ファン・バステンのセカンド・チャレンジはとりあえず成功に終わったと言えるだろう。シーズン前半は驚愕するほど低パフォーマンスの試合もあり、守備ブロックの安定を優先してCBを5人並べる斬新な戦術も見せたが、次第にチーム全体でのプレッシングが機能。特に後半戦はファン・デン・ベルフの加入で攻守の切り替えスピードが上がり、相手を止めるだけだった中盤が前へ向けてより攻撃的にプレーできるようになった。ホームでトップ4に3勝1分けと強さを見せる一方で、自分たちがボールを持つ格下相手には最後まで不安定だったため、来シーズン ポゼッション・フットボールの面でさらに先へ進めるか、ファン・バステンの真価が問われる。

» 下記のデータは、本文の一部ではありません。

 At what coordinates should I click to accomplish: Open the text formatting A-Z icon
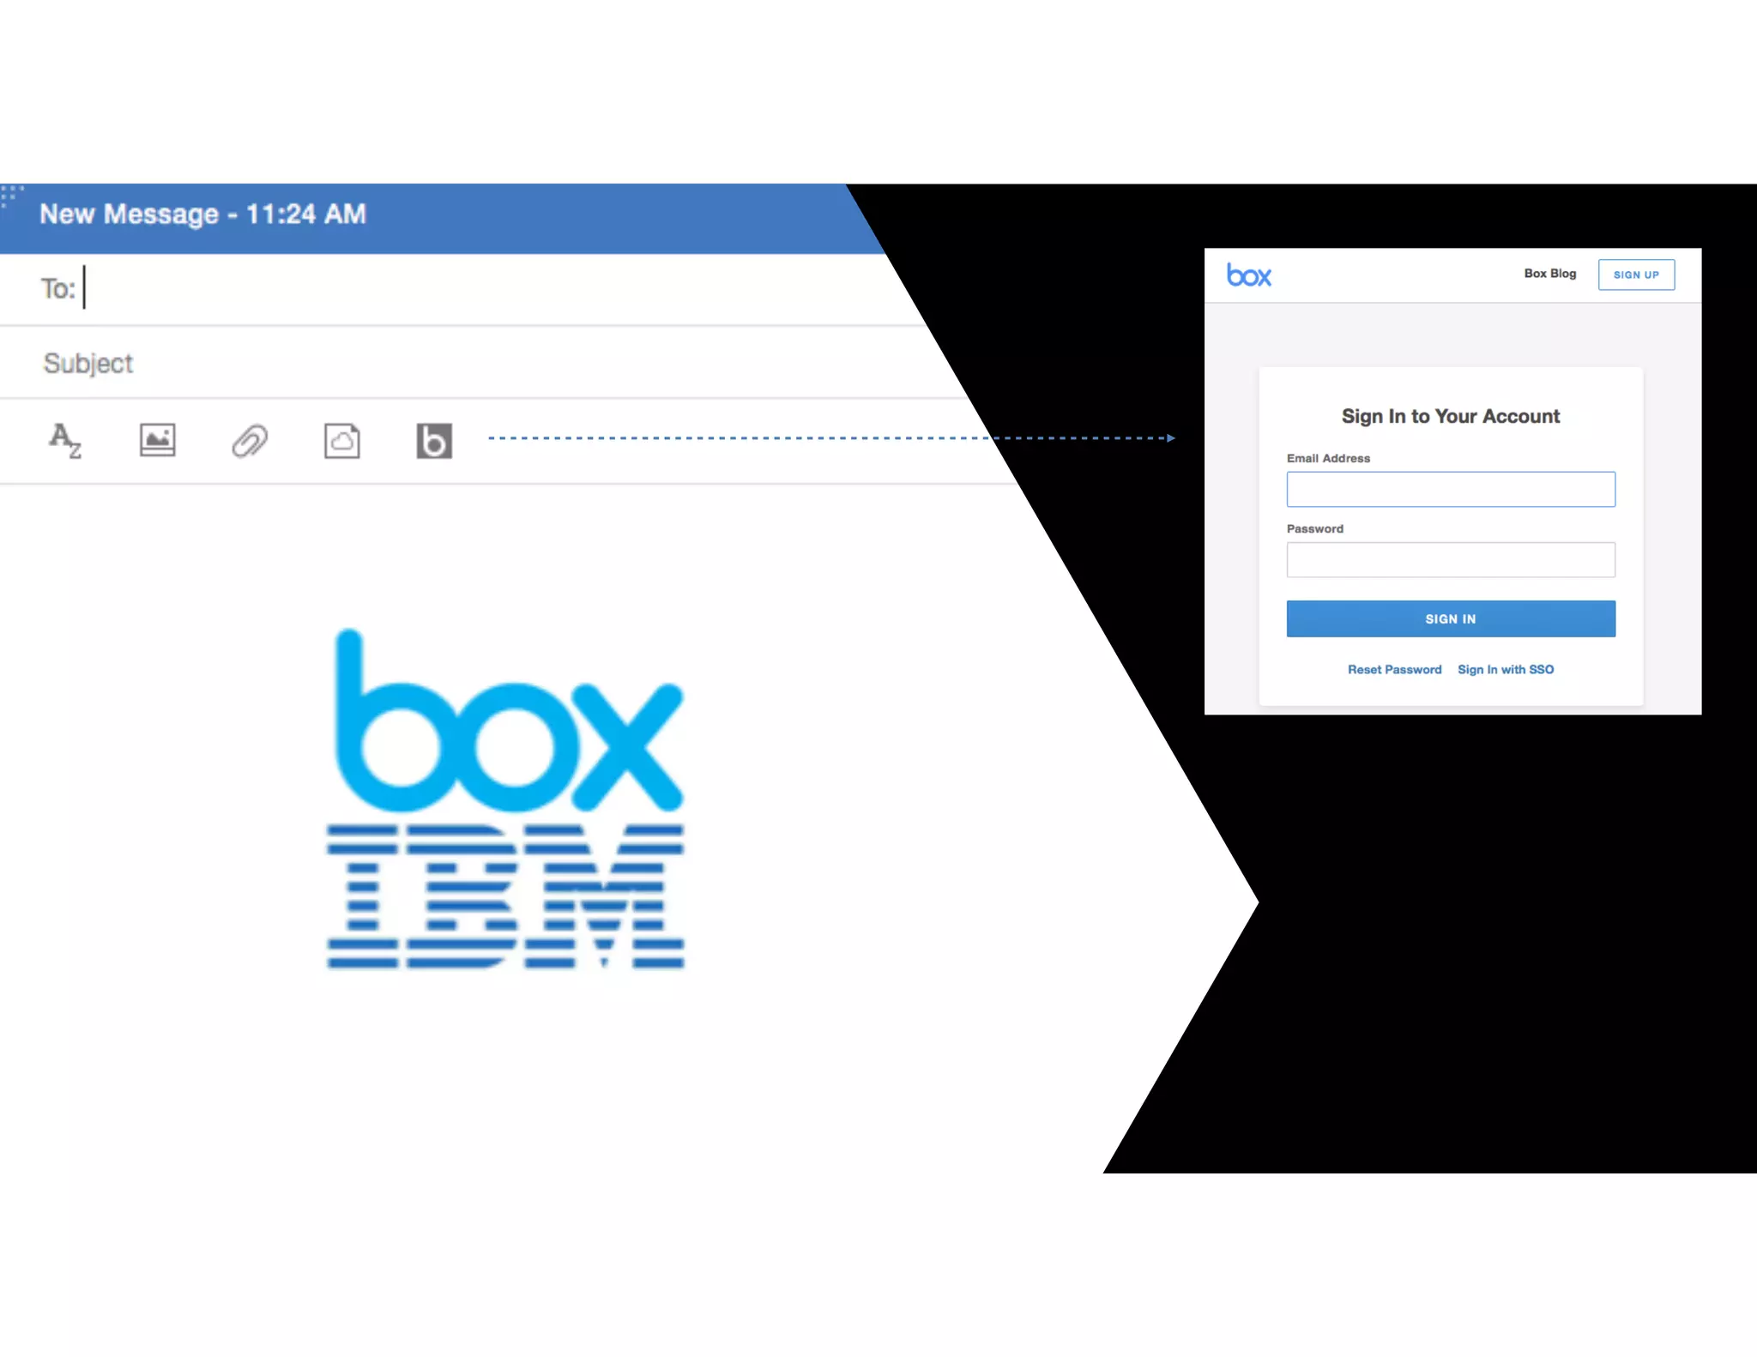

違いを作り続けたジュリチッチとハウウェレーウが移籍、フィンボガソンも売却してスピッツはウートに任せる姿勢。エル・ガナスィがレンタルなため、この夏こそ移籍市場に投資か。

 

9. ADO Den Haag 9勝13分け12敗 40pts 得点49失点63

チームとしてはシーズンを通して積極的な前進守備とポジションプレーで魅力的なフットボールを展開。一時はPO枠濃厚と思われていたが、トールンストラが抜けた後半戦は大きくトーンダウンして結局POを逃してしまったが、昨シーズンを考えても現状で9位は十分な結果だろう。ファン・ダイネンが真価を発揮し始め、ケヴィン・ヤンセンの成長などポジティヴな要素も大きかった一方で痛かったのが厳しい財政から移籍金を出して買い取ったプポンの残念なパフォーマンス。

来シーズンも9~12位を目標にしつつ、可能ならPOへ、という立場。

 

10. AZ 10勝9分け15敗 39pts 得点56失点54

前半戦カンピューンスハップを争った昨シーズンと比較して大きく落ち込んだ今シーズン。モイサンデル、エルム、左サイドコンビの穴はとてつもなく大きかったが、シーズン開始当初できていたことも結果がついてこない自信喪失状態の中でできなくなり、かなりの迷走状態だった。最終的に最後の最後で立ち直って降格回避とベーカーヴィナーでの欧州戦チケット獲得と、結果的には良いシーズンと言える終わり方に。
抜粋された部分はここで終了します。